Pertamina Refinery Unit (RU) IV Cilacap menargetkan uji coba memproduksi Green Diesel 100 % (D-100) terhadap akhir November 2020. D-100 merupakan satu berasal dari tiga produk ramah lingkungan yang dikembangkan Pertamina RU IV yang berbahan dasar minyak sawit (Refined Bleached Deodorized Palm Oil/RBDPO) dengan flow meter digital.

Unit Manager Communication, Relations, & CSR Pertamina RU IV Cilacap Hatim Ilwan menyatakan, Pertamina dalam step penyiapan layanan dan layanan uji coba yang dijadwalkan selesai pekan ketiga November.

“Tahapan di awali penerimaan RBDPO melalui Jetty 67 (dermaga) menuju tangki RBDPO. Selanjutnya persiapan layanan feed stock RBDPO ke unit Treated Distillate Hydro Treating (TDHT) untuk diolah menjadi Green Diesel,” ujarnya, terhadap Kamis, 12 November 2020.

Tahap berikutnya, Hatim mengatakan, persiapan layanan memproduksi di unit TDHT memanfaatkan katalis Merah Putih yang merupakan hasil kerja sama Pertamina dan Institut Teknologi Bandung (ITB) serta modifikasi line dan sarana.

“Tahap persiapan ditargetkan selesai terhadap pekan ketiga, agar pekan keempat November diinginkan uji coba memproduksi D-100 sanggup dilaksanakan,” katanya.

Dalam step uji coba, kapasitas memproduksi D-100 di unit TDHT sebanyak 3.000 barrel per hari (3 MBSD). “Green Diesel adalah bukti nyata prinsip Pertamina mewujudkan produk ramah lingkungan yang bersumber berasal dari daya baru terbarukan,” ujar Hatim.

“Hal itu diinginkan berikan dampak positif yang luas, layaknya penggunaan sumber daya domestik yang cocok amanat undang-undang dan terhadap akhirnya menghimpit impor minyak mentah,” jelasnya.

Selain itu, Hatim mengutarakan bahwa Pertamina RU IV Cilacap saat ini mengembangkan tiga produk green energy tiap-tiap Green Diesel, Green Gasoline dan Green Avtur.
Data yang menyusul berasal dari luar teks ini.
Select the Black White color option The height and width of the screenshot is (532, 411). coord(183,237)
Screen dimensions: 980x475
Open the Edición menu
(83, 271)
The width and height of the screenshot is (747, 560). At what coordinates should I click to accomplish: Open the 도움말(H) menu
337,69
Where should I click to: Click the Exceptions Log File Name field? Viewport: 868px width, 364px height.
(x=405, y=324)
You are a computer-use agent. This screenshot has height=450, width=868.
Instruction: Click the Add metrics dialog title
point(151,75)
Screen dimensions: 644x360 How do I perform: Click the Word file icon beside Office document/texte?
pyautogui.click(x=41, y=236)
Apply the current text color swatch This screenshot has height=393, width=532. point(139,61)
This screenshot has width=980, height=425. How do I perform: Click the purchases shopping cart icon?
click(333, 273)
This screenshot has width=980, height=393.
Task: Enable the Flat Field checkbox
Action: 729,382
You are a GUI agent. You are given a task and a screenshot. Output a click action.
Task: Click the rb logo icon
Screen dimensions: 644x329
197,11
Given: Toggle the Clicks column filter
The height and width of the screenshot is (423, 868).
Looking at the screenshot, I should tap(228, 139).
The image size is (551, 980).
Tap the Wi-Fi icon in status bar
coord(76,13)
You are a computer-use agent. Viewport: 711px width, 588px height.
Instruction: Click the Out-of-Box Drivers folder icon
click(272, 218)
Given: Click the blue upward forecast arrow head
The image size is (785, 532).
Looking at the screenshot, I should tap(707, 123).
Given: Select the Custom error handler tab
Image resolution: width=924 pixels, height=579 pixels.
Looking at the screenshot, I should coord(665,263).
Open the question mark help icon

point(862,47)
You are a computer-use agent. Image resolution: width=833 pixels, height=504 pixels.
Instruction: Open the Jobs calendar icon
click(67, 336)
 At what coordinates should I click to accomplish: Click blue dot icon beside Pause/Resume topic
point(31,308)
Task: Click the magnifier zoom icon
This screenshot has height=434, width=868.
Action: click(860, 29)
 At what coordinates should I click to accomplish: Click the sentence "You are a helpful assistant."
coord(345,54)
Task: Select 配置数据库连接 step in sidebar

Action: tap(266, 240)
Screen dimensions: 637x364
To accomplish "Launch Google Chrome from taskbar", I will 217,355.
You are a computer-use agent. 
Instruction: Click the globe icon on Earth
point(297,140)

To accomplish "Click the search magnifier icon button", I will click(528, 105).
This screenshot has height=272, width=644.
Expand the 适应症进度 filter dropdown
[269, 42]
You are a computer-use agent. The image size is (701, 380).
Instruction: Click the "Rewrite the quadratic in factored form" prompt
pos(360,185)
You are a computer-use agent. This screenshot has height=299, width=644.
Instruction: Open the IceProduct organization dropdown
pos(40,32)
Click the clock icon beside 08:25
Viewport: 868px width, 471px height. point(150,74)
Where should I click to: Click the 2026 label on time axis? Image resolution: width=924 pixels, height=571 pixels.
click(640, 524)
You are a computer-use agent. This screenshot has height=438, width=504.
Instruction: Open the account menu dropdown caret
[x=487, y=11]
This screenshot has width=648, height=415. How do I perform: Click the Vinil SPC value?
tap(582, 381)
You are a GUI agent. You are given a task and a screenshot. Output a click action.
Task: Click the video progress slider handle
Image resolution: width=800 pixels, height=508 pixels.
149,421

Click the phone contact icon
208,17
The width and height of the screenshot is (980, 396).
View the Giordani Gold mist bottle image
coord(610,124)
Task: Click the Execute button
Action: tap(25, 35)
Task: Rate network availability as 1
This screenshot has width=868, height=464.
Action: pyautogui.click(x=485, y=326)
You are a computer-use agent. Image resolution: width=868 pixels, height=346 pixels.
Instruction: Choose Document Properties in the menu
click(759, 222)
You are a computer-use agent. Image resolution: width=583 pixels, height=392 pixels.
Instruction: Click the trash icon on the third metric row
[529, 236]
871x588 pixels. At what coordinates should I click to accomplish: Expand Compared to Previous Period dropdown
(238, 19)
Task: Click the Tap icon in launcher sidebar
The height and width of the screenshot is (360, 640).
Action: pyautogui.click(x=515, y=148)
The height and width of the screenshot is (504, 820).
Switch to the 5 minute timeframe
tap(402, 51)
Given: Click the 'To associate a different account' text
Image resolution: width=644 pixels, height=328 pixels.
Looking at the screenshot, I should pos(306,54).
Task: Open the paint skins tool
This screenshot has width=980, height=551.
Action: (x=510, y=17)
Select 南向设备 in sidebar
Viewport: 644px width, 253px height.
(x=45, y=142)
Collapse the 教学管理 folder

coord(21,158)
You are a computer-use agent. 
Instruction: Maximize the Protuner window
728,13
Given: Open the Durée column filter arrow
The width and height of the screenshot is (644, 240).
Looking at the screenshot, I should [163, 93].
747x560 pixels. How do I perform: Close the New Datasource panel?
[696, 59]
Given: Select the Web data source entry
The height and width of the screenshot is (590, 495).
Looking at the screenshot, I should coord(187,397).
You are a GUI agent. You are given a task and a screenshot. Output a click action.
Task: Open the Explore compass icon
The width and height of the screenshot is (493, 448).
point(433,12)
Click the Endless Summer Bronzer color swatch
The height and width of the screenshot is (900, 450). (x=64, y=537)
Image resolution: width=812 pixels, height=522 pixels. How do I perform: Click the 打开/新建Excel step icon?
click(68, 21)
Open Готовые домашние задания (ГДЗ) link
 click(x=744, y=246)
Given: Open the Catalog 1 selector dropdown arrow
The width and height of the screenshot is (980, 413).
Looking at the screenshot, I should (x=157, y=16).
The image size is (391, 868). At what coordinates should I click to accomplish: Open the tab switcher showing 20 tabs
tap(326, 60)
Untuk fase pertama produk Green Diesel diinginkan menjadi kado paling baik saat HUT ke-63 Pertamina, 10 Desember 2020. Selanjutnya fase kedua, yakni awal 2021 memproduksi ditargetkan naik menjadi 6.000 barrel per hari (6 MBSD).

“Kami berkomitmen bahwa seluruh produk bakal mengarah terhadap efisiensi dan ramah lingkungan. Hal itu bersamaan bersama visi To be Digital & World Class Refinery terhadap 2028, konsekuensinya adalah kilang yang efisien dan ramah lingkungan, baik berasal dari segi operasi maupun produknya,” kata Hatim.